Previous approaches have relied on interviews and questionnaires to collect urban users’ physical responses and the related emotional changes to which they are confined, making quantitative analysis difficult to conduct. This study presents an EEG and immersive virtual environment-based framework for exploring the quantitative relationships among the spatial features of urban environments and the psychological responses of individuals, thereby facilitating visual quality assessment in urban design. The framework consists of the following three components:
(a) Multi-Modal Immersive 3D Urban Virtual Environments
VGEs is capable of simulating real environments at different scales to satisfy the requirements of human cognitive experiments. To provide a life-like geographical experience to the users, VGEs implements multi-dimensional representations of urban spaces and multi-modal immersive devices for human perception in a virtual-reality-mixed manner. A collaborative modelling approach to creating 3D contents at multiple levels of detail (LODs) will be provided to support the whole scene of the virtual urban environment, from a simple bounding appearance to real 3D interior layouts. Figure 10 depicts the virtual urban environment designed and controlled by three spatial variables: enclosure, openness, and permeability.
 
      
    
    Figure 10.
      Controlled spatial relationships in virtual urban environments.
  
In addition, a set of immersive virtual-reality devices will be seamlessly integrated into the virtual urban environment platform to create an immersive experience for participates and eliminate unnecessary natural effects simultaneously. As shown in Figure 11, a virtual-reality headset and an immersive movement platform are provided for the participant. The virtual-reality headset offers a basic visual environment, and the immersive movement platform provides a basic interactive environment for users.
 
      
    
    Figure 11.
      Implementation of Immersive Virtual Geographic Cognitive Environments. (a) Virtual urban environment (Virtual CUHK Campus as a case study); (b) Immersive virtual-reality headset (Oculus Rift from Samsung); (c) Immersive movement platform (Virtuix Omni).
  
The immersive virtual environment with 3D spatial features and immersive device utilized by participants provide a potential solution for incorporating individuals’ feelings from the visual assessments into a dynamic simulation of complex urban environments.

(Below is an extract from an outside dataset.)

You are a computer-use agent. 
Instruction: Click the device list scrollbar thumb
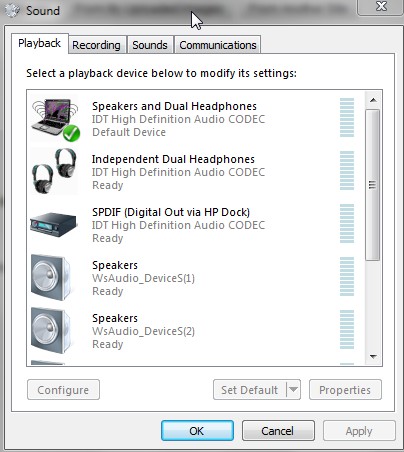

(b) Real-Time Collaborative Sensing with Mobile EEG Device
EEG is an electrophysiological monitoring method to record electrical activity of the brain. To measure the human response under different virtual environment settings, this study employs a type of mobile EEG device—the EMOTIV(www.emotiv.com) (EMOTIV) mobile neuroheadset [] (as shown in Figure 12). The EMOTIV mobile neuroheadset is used to monitor and record the brain activities of participants during the virtual cognitive experiment. Compared with a traditional EEG recorder, which is highly sensitive to the participants’ movements during the experiment, EMOTIV allows motion by the user to a certain extent []. Compared with the traditional EEG device in neuro-science, this feature enables the participants to move or even walk around to a certain extent. Using the mobile EEG recorder, and combined with the immersive class and walking platform, it is possible for users to enter the virtual world immersively and interact with the virtual environment not only visually but also using interoperation as in the real world.
 
      
    
    Figure 12.
      EMOTIV mobile neuroheadset for measuring an individual’s brain activities in virtual cognitive experiments.
  
Figure 13 demonstrates the implementation of the EEG-based cognitive experiment. The participant (Figure 13a) enters the 3D virtual world as an avatar (Figure 13b). As the participants “feel” and experience the visual changes in the virtual environment during their movement, their brain activity will be recorded in real time (Figure 13c). The experiment will help to understand which visual features in urban environments positively/negatively impact human perception.
 
      
    
    Figure 13.
      Implementation of EEG -based Virtual Geographic Cognitive Experiment. (a) Participant in the real world; (b) Avatar in the virtual environment; (c) Participant’s real-time EEG wave.
  
(c) Affective Computing and Cognition Techniques
With the EEG data recorded in the virtual cognitive experiment, the next step is to analyse and interpret the brain activity and understand human emotion and perception changes during the experiment. Affective computing involves new technologies and theories that advance the basic understanding of affective phenomena and their role in human experience. It is the study and development of systems and devices that can recognize, interpret, process, and simulate human affects [,]. An affective-computing-based machine should interpret the emotional states of humans and adapt its behaviour to them, therein giving an appropriate response to those emotions. Enabled by the proliferation of artificial intelligence technology and deep learning, interpreting complex human psychological activity has moved from an elusive goal to a recent multi-discipline focus []. In this study, the framework will follow the paradigm in affective computing research to explore participants’ emotional changes in different visual variable settings of the virtual urban environment. Furthermore, by employing a series of statistic tools, it is feasible to further quantify the connections between visual features in the urban visual environment and different perceptions of individuals. Figure 14 demonstrates the overall framework of affective-computing-based immersive virtual geographic cognitive experiments.
 
      
    
    Figure 14.
      Affective-Computing-based Immersive Virtual Geographic Cognitive Experiment Framework.
  
5. Conclusions
In this era of big data and artificial intelligence, researchers from various fields and disciplines have been facing the same issues: how to make good use of extensive data and information with the limited data mining and knowledge discovering approaches; how to incorporate the data from multiple sources and link the data together automatically and intelligently; and how to combine the Internet of Things, sensor networks and the real world for information acquisition and quick response to satisfy the requirements presented by human activities. Actually, by integrating physical geometry models, human behavioural models and geographic process models, the development of VGEs facilitates the incorporation of geographic knowledge, brain–computer interfacing, and human social simulation, therein building a geographic knowledge engineering and sharing system and improving the ability for handling and mining new geographic knowledge and understanding natural and social phenomena.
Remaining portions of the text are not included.